Does the Gamma function $\Gamma: \mathbb{C} \to \mathbb{C}$ preserve the Kummer ring $\mathbb{Z}[\exp(2\pi\imath/m)]$? And if not, then what about the Gaussian integers $\mathbb{Z}[\imath]$ or the Eisenstein integers $\mathbb{Z}[\exp(2\pi\imath/3)]$?
Is it possible to characterize holomorphic function which do preserve these lattices?
Note that
$$\frac{\Gamma(z) \Gamma(1-z)}{\Gamma(2z) \Gamma(1 - 2z)} = 2 \cos(\pi z),$$
and the RHS is transcendental for any non-rational algebraic number $z$ (by the Gelfond–Schneider theorem). So $\Gamma$ certainly won't preserve any number field $K$. It's most likely true that $\Gamma(z)$ is transcendental for algebraic $z \notin \mathbf{Z}$, but I'm not sure if that's known.
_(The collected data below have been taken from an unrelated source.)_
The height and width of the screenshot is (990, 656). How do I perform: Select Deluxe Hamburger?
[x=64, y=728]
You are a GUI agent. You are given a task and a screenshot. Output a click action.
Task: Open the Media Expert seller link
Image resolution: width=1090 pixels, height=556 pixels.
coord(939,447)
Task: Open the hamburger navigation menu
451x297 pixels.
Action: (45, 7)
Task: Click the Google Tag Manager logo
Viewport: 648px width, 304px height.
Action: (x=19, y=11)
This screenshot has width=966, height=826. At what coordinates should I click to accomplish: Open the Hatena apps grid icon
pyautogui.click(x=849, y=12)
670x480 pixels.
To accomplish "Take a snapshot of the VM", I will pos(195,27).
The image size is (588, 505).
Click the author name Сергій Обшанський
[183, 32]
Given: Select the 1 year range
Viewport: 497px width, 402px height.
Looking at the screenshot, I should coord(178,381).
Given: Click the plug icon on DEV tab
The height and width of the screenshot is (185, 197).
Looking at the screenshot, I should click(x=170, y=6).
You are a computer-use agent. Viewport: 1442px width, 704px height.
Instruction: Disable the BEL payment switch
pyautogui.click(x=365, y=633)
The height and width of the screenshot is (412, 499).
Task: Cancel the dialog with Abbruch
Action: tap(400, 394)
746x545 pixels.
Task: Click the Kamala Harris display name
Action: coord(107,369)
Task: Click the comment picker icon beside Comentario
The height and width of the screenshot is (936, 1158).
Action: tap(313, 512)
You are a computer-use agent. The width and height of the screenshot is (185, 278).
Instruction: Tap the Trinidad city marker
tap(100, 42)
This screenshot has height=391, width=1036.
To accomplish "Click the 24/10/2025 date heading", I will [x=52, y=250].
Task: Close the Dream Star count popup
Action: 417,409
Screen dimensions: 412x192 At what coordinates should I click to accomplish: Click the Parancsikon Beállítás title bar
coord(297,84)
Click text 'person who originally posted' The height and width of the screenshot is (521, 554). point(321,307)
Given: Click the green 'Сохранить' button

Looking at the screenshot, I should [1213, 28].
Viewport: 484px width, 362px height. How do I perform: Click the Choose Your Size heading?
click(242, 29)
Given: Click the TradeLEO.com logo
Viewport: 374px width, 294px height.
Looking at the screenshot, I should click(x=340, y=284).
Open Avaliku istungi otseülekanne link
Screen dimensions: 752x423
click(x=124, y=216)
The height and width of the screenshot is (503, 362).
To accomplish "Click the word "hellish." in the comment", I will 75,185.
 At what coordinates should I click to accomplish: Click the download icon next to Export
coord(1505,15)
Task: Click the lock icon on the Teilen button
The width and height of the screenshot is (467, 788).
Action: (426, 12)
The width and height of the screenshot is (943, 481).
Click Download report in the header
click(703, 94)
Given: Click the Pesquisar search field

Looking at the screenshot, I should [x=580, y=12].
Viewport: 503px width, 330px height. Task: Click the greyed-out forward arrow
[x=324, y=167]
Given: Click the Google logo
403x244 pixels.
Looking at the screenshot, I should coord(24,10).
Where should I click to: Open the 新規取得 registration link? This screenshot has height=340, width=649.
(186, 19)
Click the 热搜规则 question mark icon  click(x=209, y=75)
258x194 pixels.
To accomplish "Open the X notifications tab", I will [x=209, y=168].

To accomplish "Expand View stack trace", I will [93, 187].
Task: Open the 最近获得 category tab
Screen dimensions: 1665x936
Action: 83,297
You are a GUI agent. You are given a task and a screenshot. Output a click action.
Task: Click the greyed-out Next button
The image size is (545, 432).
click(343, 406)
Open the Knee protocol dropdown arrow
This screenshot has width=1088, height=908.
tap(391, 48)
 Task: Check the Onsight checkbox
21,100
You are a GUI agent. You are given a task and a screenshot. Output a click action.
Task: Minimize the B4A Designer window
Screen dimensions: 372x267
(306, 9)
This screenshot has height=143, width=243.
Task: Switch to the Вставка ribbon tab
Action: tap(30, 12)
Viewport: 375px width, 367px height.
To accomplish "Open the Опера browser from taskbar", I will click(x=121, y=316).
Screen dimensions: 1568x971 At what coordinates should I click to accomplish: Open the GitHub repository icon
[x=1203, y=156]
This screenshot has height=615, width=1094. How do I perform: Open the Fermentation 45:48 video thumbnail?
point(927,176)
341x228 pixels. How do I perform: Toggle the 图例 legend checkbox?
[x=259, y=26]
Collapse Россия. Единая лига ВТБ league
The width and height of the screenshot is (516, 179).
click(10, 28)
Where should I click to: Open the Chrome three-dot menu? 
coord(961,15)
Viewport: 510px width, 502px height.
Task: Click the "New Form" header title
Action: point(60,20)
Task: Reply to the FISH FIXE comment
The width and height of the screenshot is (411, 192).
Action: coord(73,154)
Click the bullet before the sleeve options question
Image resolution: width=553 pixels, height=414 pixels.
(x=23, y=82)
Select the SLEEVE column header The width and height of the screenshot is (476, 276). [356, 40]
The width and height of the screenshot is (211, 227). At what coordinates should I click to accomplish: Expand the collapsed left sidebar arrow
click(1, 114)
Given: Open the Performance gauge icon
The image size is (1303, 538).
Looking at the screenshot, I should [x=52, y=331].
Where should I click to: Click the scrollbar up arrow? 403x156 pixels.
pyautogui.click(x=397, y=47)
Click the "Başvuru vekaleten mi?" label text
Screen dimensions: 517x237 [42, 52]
I don't know about characterization, but there are lots of such functions. In fact, for any map $g$ of the lattice $L$ into itself, there are continuum-many entire functions $f$ such that $f(z) = g(z)$ for $z \in L$. This is because you can get entire functions that take prescribed values on any subset of $\mathbb C$ without limit points.